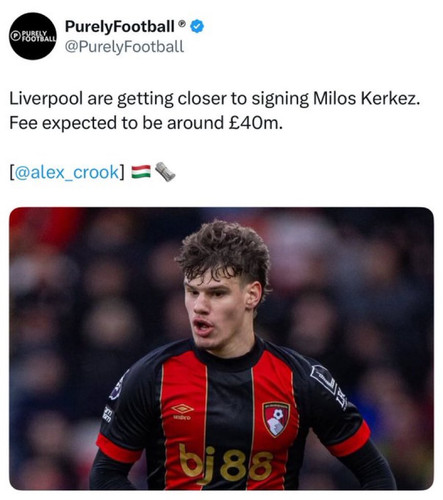
Task: Open the @alex_crook mention link
Action: pyautogui.click(x=67, y=172)
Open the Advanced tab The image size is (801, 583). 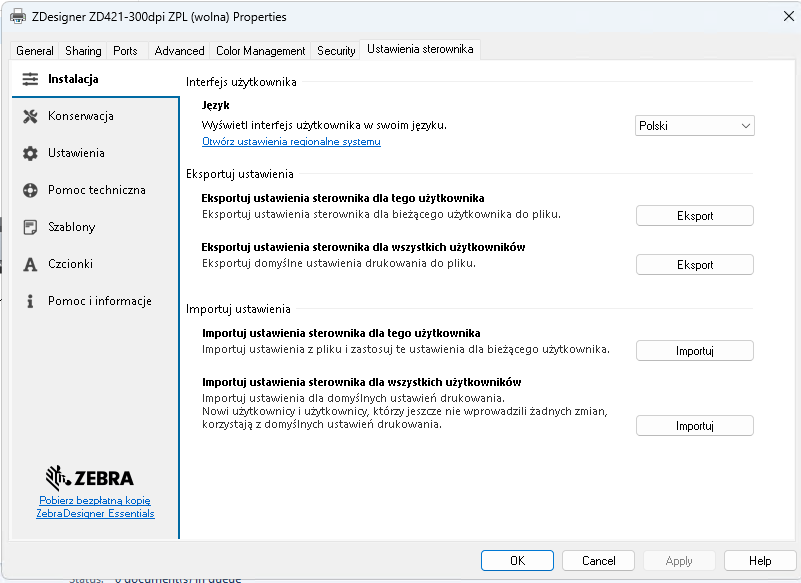179,51
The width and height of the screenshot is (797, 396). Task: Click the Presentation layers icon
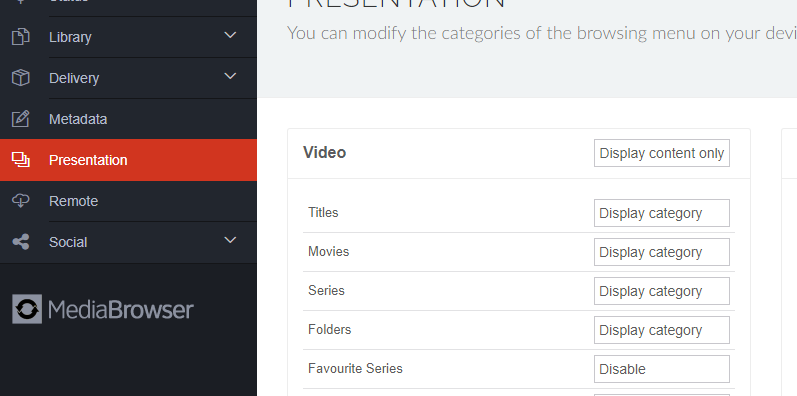click(20, 160)
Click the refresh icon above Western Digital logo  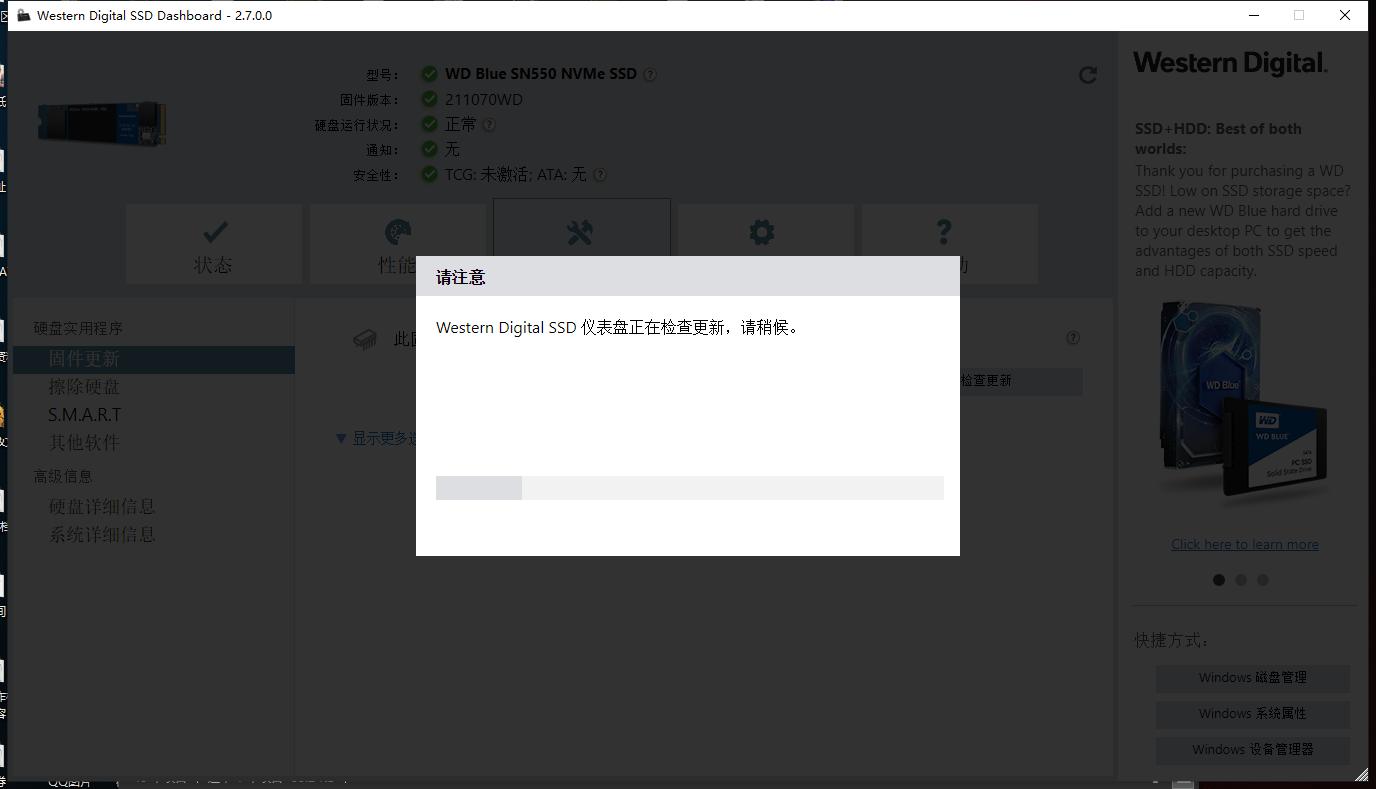pos(1087,74)
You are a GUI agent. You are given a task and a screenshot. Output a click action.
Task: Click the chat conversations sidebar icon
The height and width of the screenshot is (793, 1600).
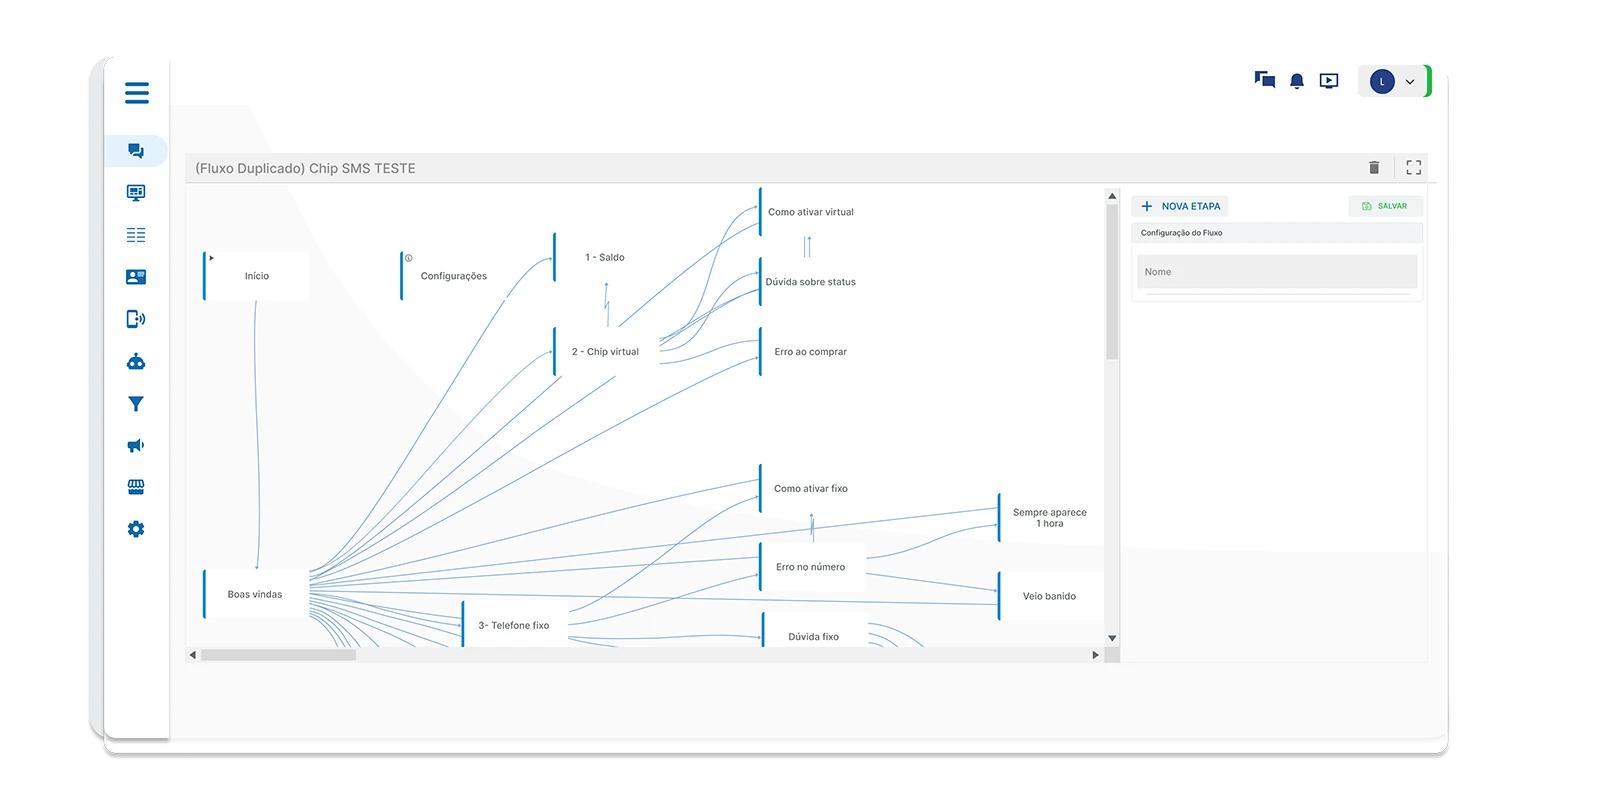(136, 151)
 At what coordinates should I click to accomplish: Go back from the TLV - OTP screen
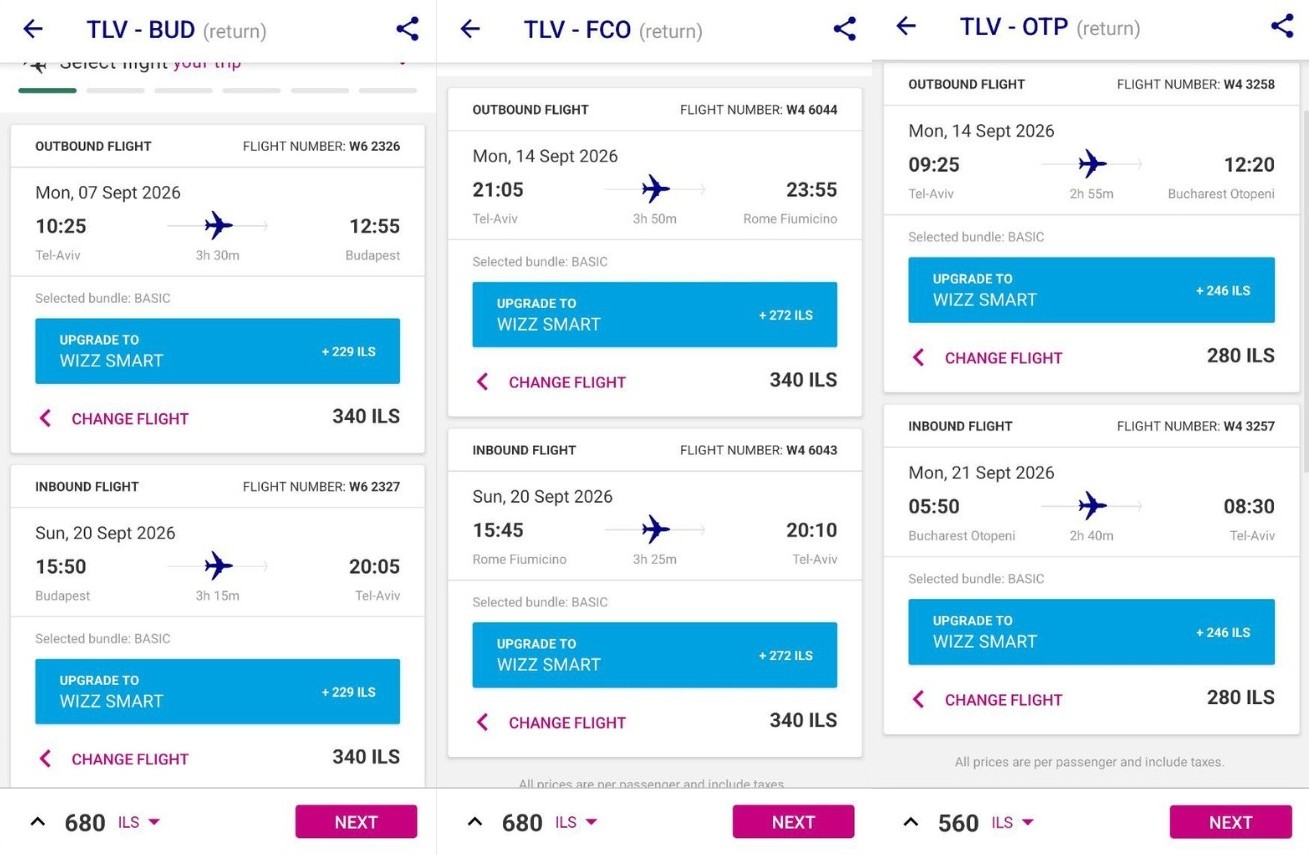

▶ Brief: Your answer should hold only the lines from the line with "Task: Click the chat" through the closing line of the records, restated exactly and free of pictures.

▶ Response area:
Task: Click the chat conversations sidebar icon
The height and width of the screenshot is (793, 1600).
(136, 151)
 At what coordinates should I click to accomplish: Go back from the TLV - OTP screen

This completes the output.